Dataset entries
= Beginning of Section =
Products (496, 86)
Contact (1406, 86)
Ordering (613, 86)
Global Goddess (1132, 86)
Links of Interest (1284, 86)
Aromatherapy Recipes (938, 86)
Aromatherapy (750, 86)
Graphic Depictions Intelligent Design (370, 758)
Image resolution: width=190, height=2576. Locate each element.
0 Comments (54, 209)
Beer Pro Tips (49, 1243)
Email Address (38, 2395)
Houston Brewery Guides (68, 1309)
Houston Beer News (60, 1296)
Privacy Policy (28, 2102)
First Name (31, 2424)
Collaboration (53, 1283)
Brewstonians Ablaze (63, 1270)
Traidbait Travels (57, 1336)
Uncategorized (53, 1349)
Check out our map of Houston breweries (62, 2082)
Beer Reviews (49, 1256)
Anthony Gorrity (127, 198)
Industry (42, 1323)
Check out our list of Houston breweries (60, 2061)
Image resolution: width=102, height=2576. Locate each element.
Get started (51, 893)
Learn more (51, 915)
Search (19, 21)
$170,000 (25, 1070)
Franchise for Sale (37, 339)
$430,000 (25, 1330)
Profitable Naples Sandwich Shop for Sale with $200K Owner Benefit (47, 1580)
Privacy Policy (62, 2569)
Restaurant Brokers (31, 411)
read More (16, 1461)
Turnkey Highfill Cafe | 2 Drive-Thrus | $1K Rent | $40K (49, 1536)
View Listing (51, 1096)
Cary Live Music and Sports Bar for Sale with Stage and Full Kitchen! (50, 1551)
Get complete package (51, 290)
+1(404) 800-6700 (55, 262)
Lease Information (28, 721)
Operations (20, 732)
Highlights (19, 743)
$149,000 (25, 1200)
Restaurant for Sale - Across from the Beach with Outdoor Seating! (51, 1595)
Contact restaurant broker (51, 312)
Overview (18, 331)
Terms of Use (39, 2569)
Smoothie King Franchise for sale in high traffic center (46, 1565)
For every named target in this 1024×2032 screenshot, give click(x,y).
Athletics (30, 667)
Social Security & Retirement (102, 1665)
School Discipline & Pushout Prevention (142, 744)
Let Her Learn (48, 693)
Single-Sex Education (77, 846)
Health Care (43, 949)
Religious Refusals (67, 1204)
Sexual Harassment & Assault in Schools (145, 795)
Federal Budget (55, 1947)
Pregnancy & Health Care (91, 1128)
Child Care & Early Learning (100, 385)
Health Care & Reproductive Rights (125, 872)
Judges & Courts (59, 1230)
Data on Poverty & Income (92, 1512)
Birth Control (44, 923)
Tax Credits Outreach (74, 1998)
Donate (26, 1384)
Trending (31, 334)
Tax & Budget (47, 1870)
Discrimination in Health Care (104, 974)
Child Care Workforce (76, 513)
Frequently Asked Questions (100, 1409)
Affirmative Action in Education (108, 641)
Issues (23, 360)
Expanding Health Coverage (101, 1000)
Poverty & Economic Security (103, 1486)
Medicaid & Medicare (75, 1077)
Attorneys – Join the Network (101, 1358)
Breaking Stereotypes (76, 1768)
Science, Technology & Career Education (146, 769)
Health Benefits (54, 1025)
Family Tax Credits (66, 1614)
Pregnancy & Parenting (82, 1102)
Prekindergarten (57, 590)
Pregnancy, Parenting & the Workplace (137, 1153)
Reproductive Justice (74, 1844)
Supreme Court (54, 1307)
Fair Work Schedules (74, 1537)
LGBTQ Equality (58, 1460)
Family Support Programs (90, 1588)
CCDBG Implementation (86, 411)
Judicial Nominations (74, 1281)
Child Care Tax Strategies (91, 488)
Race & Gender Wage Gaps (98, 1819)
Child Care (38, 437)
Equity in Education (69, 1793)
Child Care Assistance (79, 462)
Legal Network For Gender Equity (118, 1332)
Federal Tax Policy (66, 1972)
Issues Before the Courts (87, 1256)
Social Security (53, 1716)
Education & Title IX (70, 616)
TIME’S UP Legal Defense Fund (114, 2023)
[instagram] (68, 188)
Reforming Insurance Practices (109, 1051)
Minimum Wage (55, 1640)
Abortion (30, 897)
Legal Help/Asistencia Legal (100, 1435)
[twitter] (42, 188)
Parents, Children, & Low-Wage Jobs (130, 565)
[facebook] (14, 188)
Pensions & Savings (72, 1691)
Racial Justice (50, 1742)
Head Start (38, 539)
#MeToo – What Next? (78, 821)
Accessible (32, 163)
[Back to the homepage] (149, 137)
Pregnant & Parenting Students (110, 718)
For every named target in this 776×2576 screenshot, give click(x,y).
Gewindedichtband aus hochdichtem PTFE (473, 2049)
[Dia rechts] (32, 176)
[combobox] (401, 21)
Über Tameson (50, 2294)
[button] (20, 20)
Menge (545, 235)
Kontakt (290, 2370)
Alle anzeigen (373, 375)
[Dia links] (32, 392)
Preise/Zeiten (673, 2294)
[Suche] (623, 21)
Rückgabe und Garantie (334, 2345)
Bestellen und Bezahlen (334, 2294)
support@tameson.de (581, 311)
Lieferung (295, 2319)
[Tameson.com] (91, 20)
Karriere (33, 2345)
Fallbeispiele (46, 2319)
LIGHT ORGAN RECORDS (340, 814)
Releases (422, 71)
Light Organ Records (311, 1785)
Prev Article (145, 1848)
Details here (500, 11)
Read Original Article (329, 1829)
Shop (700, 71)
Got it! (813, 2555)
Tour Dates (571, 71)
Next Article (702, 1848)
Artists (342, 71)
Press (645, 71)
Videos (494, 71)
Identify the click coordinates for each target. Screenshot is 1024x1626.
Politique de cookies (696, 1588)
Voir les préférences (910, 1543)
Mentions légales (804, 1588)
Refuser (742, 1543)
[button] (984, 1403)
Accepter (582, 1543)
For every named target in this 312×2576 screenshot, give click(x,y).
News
= End of Section =
• Work request:
Output each line of the records above exactly, beginning at the first, and stop once the line containing "First Name (31, 2424)" has been output.

• Finished task:
Products (496, 86)
Contact (1406, 86)
Ordering (613, 86)
Global Goddess (1132, 86)
Links of Interest (1284, 86)
Aromatherapy Recipes (938, 86)
Aromatherapy (750, 86)
Graphic Depictions Intelligent Design (370, 758)
Image resolution: width=190, height=2576. Locate each element.
0 Comments (54, 209)
Beer Pro Tips (49, 1243)
Email Address (38, 2395)
Houston Brewery Guides (68, 1309)
Houston Beer News (60, 1296)
Privacy Policy (28, 2102)
First Name (31, 2424)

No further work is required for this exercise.